A review by athousandgreatbooks
The Selfish Gene: 40th Anniversary Edition by Richard Dawkins

5.0

Natural selection is the differential survival of the fittest. But fittest what? Fittest individuals, races, species, what? Turns out, it’s the Gene.

In the beginning were the replicators, the fundamental unit of life that made copies of its self, spawning into existence by chance. Through mutation, different varieties of replicators came to be. The successful ones had one or more of the three properties – high longevity, fecundity, and/or copying-fidelity. The unsuccessful ones, by definition, ceased to be.

Slowly, the replicators found more and more sophisticated ways of being that allowed them to replicate successfully, thereby increasing their population in the pool. Many replicators banded together for mutual benefit and became predominant in the backdrop of all other replicators. Soon their banding became formalized and led to the creation of many-celled bodies, vehicles for their propagation.

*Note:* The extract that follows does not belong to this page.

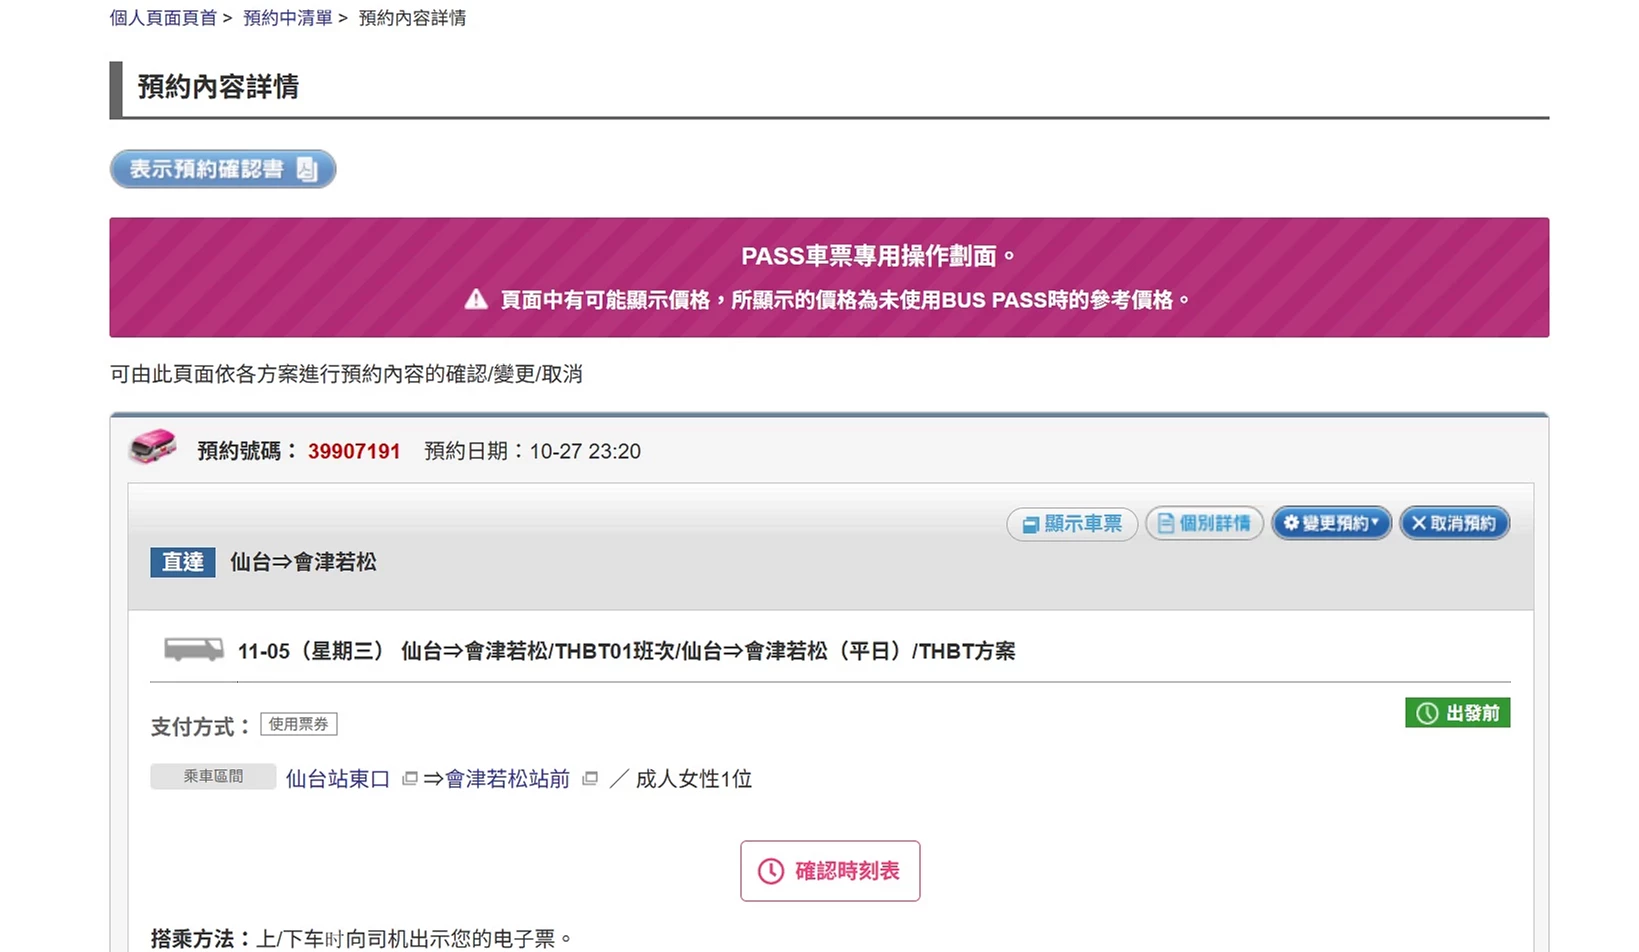Click the 確認時刻表 button
The image size is (1639, 952).
click(x=830, y=871)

Note that it is not that individuals have genetic material to make copies of themselves, but rather the genes that create vehicles for protection until they can be passed on to another body, ad infinitum. In other words, vehicles don’t replicate themselves; they work to propagate their replicators. This is the gene-view of evolution that Dawkins espouses, the Immortal Gene.

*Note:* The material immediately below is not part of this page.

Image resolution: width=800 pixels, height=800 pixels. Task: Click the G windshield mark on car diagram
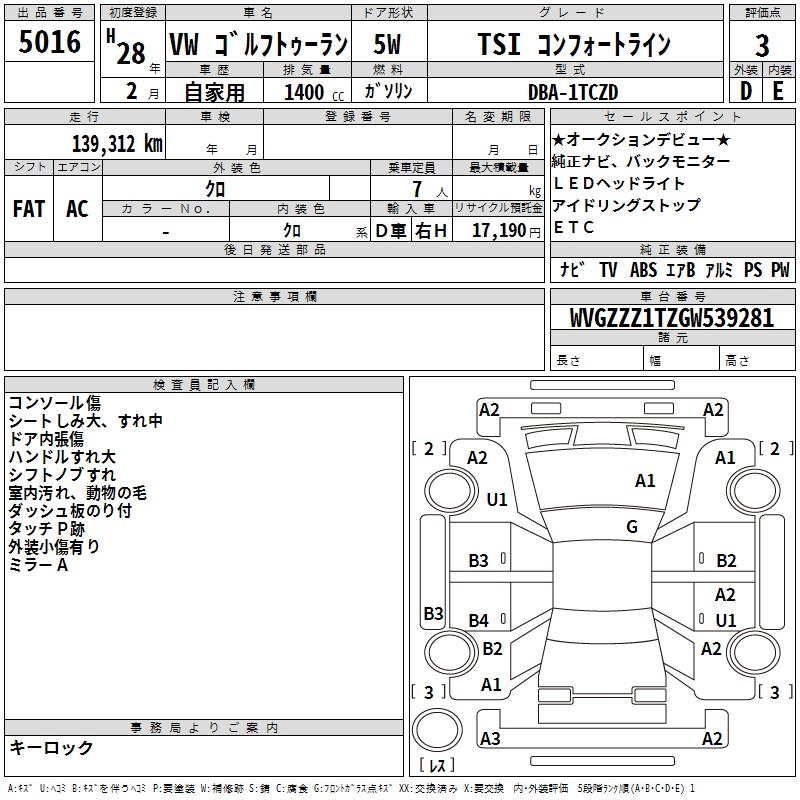(631, 527)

Genes cooperate with other genes in the gene-pool only to maximize their own chances of survival. All apparent altruism is a front for the selfish gene, and careful analysis through Game Theory highlights what the Evolutionary Stable Strategies of survival and propagation could be, and have been.

Everything from parental love to fratricide at birth (case in point, British Swallows), to symbiotic and parasitic relationships – all are sophisticated (though unconscious) techniques built into the vehicle by the genes to propagate themselves into the next generation.

It does take a deliberate mental effort to turn biology the right way up, and remind ourselves that the replicators came first, in importance as well as in history.

The one bit that wasn’t quite convincing was the idea of the Meme as a completely new form of replicators. Somehow, it seemed to me a rehashing of the idea of the Archetype. But that is by the way.